Exercise =>
Everything from the line that contains "The image size is (1456, 819)." through the last line of the listing must be copied exactly, with both of those lines included and no others.

==== Data to use

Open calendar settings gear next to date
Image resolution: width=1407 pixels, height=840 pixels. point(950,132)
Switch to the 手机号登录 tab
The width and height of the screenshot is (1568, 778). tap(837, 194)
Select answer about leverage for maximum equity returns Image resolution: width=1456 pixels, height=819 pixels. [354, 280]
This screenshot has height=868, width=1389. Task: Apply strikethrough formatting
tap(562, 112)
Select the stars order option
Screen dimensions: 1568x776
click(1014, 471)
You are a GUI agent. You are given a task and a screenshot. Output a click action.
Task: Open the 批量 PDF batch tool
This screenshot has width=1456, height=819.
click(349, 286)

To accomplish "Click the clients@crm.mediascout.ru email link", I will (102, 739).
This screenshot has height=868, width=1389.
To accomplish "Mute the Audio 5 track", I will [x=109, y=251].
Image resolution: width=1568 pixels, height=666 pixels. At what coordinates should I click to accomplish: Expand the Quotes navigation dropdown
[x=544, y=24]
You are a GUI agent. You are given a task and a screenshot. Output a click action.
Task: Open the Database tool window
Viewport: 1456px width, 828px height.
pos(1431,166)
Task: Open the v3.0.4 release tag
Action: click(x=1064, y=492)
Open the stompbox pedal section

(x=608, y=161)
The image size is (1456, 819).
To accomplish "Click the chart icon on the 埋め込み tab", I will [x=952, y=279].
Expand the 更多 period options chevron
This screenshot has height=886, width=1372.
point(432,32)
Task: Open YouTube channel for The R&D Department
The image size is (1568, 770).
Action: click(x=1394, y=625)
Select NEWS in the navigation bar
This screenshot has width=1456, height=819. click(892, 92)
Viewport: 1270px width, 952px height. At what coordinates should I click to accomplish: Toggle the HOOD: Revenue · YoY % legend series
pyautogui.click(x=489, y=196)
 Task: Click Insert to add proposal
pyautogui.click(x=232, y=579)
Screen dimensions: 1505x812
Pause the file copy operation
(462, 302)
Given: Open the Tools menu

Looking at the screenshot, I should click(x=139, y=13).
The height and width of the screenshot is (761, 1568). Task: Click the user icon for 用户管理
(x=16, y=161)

========

Answer section =>
The image size is (1456, 819).
To accomplish "Click the chart icon on the 埋め込み tab", I will [x=952, y=279].
Expand the 更多 period options chevron
This screenshot has height=886, width=1372.
point(432,32)
Task: Open YouTube channel for The R&D Department
The image size is (1568, 770).
Action: click(x=1394, y=625)
Select NEWS in the navigation bar
This screenshot has width=1456, height=819. click(892, 92)
Viewport: 1270px width, 952px height. At what coordinates should I click to accomplish: Toggle the HOOD: Revenue · YoY % legend series
pyautogui.click(x=489, y=196)
 Task: Click Insert to add proposal
pyautogui.click(x=232, y=579)
Screen dimensions: 1505x812
Pause the file copy operation
(462, 302)
Given: Open the Tools menu

Looking at the screenshot, I should click(x=139, y=13).
The height and width of the screenshot is (761, 1568). Task: Click the user icon for 用户管理
(x=16, y=161)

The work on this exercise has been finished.